(Word and element pointing listing)
************

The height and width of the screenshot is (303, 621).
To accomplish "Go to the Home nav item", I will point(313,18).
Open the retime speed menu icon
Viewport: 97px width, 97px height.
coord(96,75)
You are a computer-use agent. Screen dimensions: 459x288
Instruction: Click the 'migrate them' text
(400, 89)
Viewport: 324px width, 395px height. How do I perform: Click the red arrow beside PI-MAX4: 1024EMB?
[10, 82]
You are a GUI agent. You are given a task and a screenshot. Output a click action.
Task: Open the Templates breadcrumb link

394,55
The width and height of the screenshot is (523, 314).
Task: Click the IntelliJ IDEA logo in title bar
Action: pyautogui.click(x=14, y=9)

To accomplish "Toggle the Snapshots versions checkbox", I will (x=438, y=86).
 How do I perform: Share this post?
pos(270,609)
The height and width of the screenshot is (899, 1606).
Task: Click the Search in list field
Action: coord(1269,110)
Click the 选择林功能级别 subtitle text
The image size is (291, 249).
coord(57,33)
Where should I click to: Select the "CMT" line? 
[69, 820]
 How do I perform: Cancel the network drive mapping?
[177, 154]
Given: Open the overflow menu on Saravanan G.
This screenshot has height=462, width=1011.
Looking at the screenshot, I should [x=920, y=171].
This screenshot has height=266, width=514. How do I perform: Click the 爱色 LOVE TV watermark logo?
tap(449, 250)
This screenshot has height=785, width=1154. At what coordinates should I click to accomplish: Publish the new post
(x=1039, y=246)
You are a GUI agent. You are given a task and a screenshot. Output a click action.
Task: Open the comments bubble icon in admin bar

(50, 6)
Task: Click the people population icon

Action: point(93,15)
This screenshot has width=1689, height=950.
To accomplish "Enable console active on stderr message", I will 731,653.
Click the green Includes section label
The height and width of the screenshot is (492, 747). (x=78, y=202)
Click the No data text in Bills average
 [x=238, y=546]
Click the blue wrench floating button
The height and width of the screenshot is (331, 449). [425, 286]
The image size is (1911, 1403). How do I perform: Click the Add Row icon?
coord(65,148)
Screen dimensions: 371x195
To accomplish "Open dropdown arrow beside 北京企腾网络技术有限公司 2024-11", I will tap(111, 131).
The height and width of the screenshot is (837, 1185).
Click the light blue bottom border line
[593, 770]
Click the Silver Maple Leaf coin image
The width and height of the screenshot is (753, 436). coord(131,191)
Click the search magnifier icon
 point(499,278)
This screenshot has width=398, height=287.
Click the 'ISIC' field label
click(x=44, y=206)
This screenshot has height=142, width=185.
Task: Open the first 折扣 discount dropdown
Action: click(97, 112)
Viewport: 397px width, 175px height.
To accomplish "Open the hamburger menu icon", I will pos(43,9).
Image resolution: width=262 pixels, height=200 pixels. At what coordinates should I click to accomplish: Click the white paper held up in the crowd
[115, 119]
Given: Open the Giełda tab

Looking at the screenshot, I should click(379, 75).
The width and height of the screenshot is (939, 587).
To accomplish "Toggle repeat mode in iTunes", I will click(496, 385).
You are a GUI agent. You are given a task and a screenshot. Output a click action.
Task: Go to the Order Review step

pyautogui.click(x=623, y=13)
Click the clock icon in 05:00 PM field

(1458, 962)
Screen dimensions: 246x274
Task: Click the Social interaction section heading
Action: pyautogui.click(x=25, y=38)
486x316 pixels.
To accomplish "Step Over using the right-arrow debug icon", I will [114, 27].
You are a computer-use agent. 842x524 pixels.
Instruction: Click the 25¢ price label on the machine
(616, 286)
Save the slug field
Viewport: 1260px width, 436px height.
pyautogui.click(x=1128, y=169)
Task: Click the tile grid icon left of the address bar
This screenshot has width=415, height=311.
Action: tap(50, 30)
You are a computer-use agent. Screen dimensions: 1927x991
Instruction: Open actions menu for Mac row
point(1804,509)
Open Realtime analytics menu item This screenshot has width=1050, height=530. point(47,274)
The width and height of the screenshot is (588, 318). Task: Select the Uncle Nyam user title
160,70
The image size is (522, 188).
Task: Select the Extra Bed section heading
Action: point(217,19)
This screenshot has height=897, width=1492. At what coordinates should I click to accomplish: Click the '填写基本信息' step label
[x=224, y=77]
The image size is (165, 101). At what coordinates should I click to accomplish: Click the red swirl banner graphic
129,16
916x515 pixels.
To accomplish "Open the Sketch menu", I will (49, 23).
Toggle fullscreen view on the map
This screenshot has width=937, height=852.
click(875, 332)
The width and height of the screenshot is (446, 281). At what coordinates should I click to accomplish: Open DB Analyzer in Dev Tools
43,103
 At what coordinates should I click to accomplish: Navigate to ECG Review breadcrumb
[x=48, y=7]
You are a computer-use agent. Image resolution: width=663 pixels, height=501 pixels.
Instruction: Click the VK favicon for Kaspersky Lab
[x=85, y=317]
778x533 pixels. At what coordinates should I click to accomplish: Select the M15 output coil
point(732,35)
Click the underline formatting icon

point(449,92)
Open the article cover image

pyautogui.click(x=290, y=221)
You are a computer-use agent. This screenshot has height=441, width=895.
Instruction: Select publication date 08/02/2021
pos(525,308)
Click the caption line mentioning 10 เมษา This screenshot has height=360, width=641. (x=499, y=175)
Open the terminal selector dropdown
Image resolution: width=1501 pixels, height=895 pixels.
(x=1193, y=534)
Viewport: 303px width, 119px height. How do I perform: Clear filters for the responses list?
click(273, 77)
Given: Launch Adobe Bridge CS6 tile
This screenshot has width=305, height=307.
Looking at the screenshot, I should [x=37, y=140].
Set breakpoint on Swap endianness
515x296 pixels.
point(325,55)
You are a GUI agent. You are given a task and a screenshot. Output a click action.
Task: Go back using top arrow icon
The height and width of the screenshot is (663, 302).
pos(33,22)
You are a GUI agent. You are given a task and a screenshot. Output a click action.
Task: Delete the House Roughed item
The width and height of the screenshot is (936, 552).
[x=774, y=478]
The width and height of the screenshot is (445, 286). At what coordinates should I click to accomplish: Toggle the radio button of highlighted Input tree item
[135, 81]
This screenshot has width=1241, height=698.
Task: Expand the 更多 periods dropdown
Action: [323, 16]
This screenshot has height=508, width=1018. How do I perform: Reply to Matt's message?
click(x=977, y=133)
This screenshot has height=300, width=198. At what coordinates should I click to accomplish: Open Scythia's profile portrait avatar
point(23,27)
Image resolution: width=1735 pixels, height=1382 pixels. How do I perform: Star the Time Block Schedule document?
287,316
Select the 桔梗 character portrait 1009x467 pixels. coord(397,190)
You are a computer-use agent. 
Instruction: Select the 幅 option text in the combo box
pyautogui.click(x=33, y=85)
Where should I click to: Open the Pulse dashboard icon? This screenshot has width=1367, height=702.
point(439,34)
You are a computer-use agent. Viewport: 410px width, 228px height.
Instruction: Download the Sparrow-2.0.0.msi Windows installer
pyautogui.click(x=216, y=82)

************

## [WHAT IS EXPECTED]
Recast the listing from its start up to and including the line with "coord(96,75)" as a two-column CSV with the headers input and output. Give one row for each input and its output, with each value in a single quoted field and its line breaks turned into spaces.

## [RESPONSE]
input,output
"The height and width of the screenshot is (303, 621). To accomplish ""Go to the Home nav item"",","I will point(313,18)."
"Open the retime speed menu icon Viewport: 97px width, 97px height.","coord(96,75)"